● **DATA FOR THE TASK**:
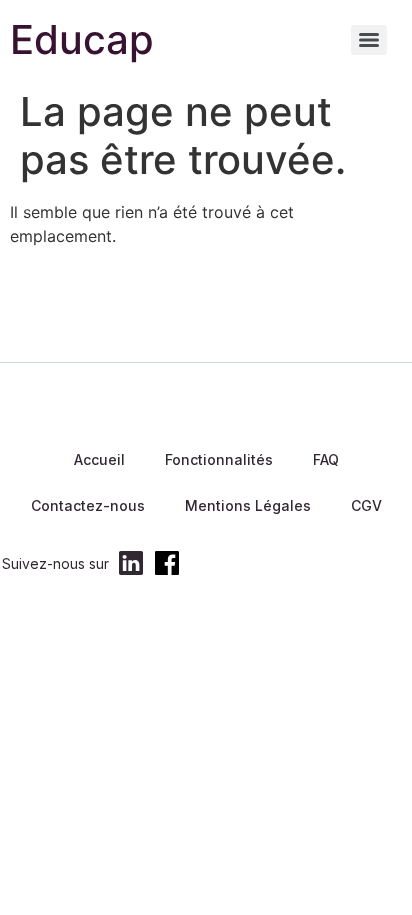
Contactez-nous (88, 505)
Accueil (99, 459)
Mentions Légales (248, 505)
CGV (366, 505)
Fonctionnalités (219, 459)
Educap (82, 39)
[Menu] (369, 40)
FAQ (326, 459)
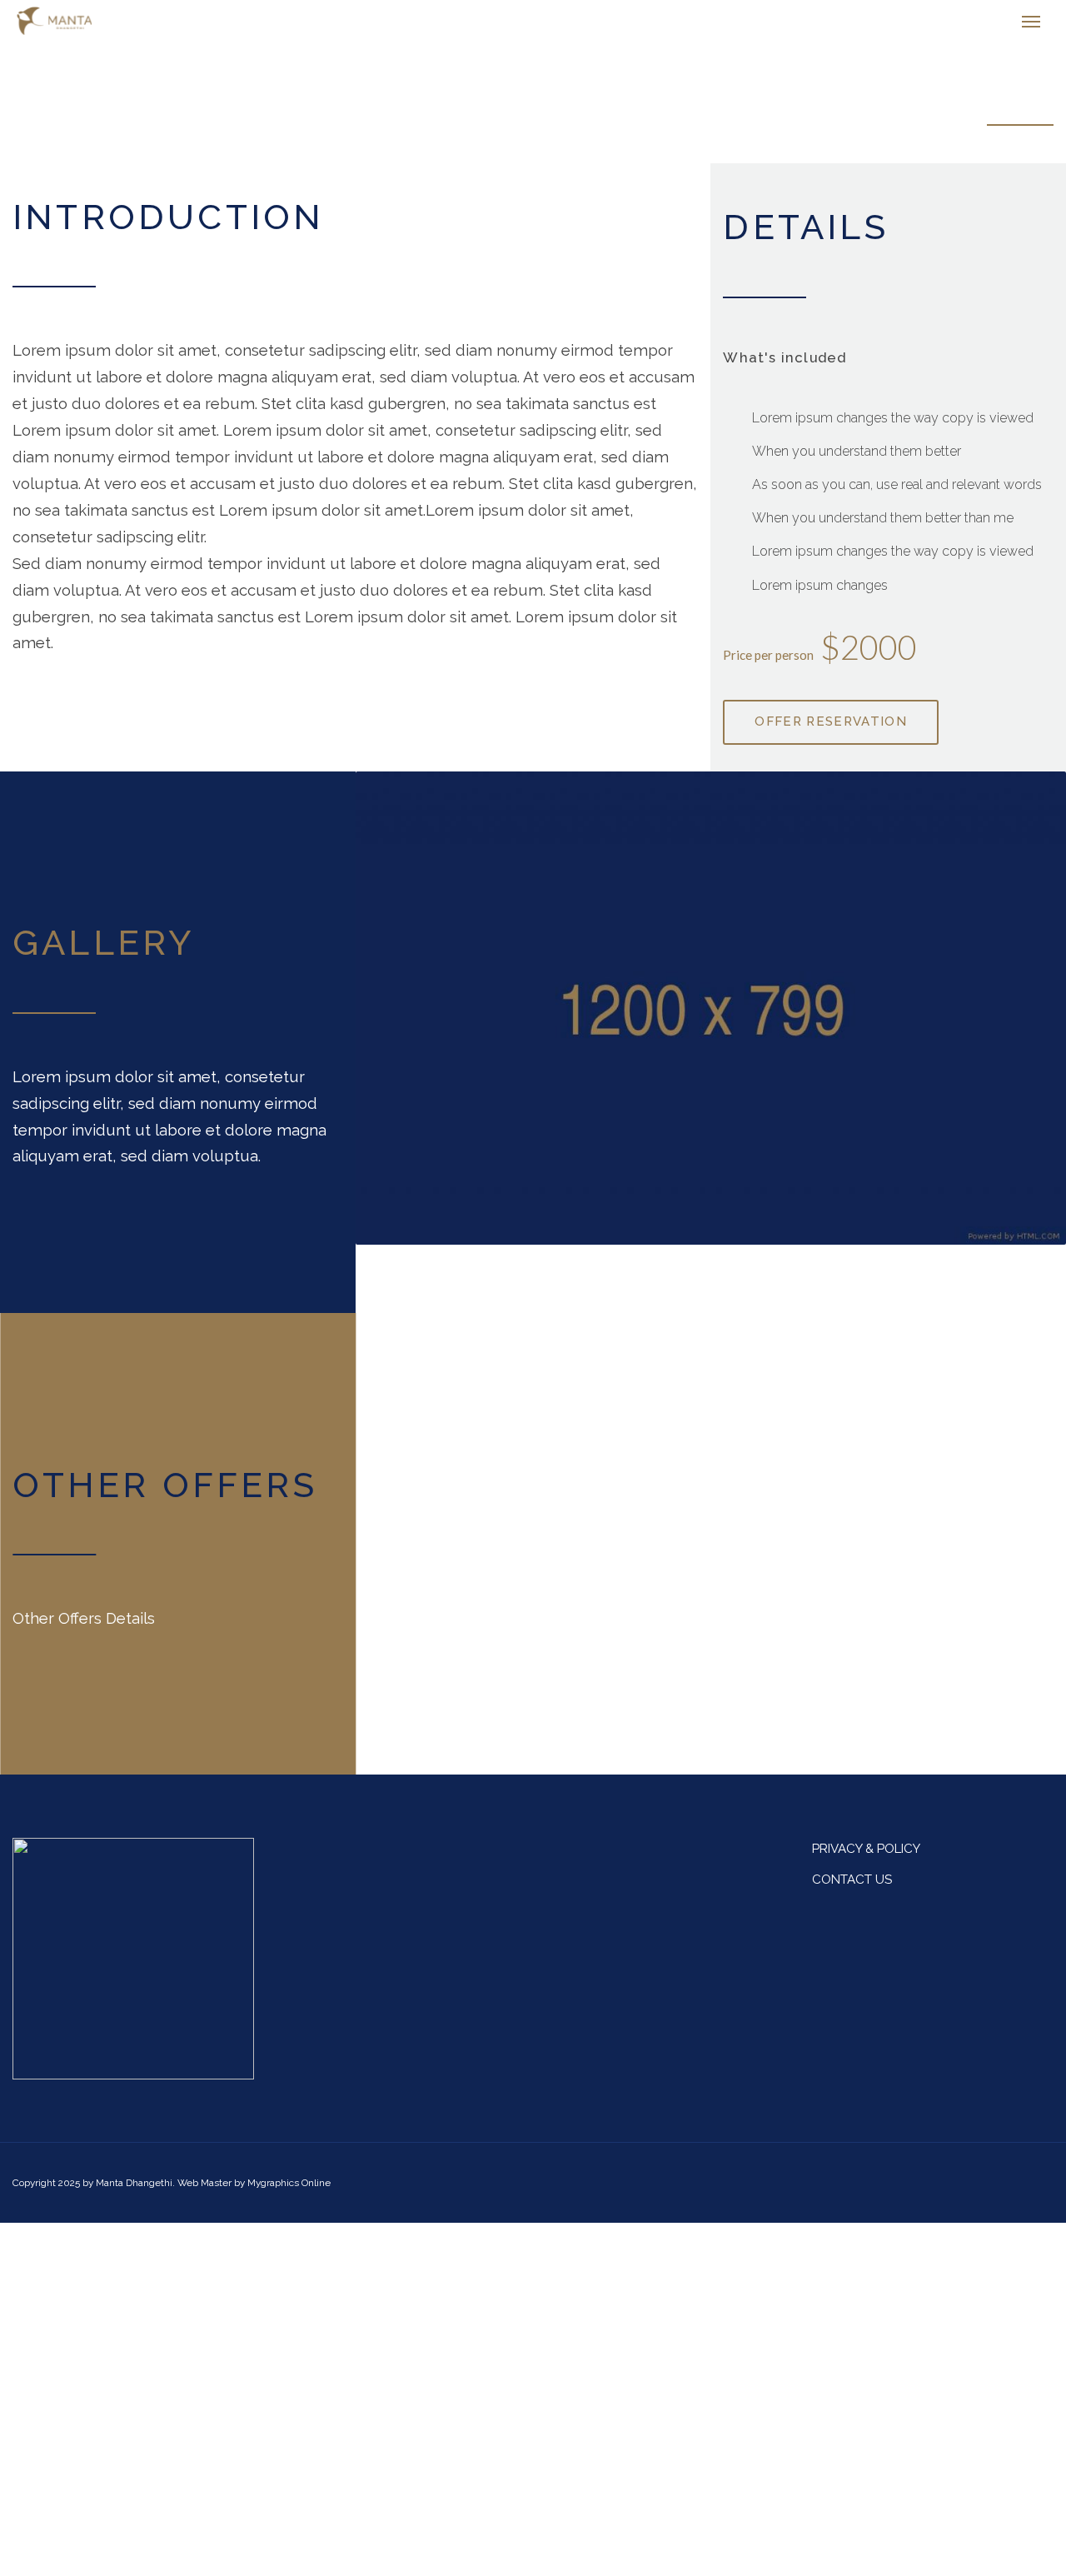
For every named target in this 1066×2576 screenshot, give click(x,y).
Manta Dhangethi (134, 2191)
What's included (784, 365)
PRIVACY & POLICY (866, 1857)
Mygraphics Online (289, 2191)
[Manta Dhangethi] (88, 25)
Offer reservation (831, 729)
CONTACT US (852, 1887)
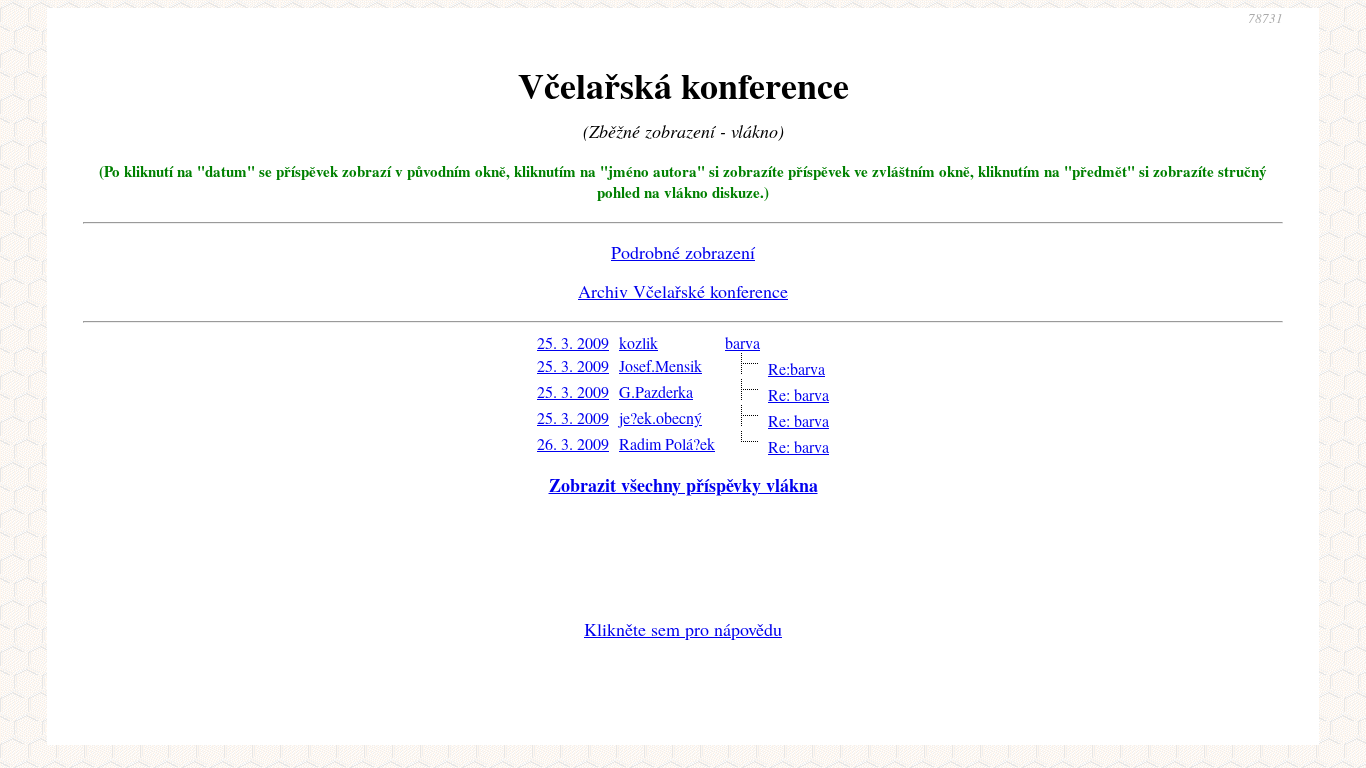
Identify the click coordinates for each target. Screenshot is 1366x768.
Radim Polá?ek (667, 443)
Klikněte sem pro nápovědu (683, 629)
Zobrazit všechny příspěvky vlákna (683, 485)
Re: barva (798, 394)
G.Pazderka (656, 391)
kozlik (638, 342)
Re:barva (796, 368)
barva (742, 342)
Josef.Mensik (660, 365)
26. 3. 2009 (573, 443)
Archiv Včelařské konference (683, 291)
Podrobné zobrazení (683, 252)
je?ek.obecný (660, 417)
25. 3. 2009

● **WHAT IS BEING ASKED**:
Filter the entries above down to the lines that contain "target".

● **YOUR RESPONSE**:
For every named target in this 1066×2576 screenshot, give click(x,y).
Identify the click coordinates for each target. Screenshot is 1366x768.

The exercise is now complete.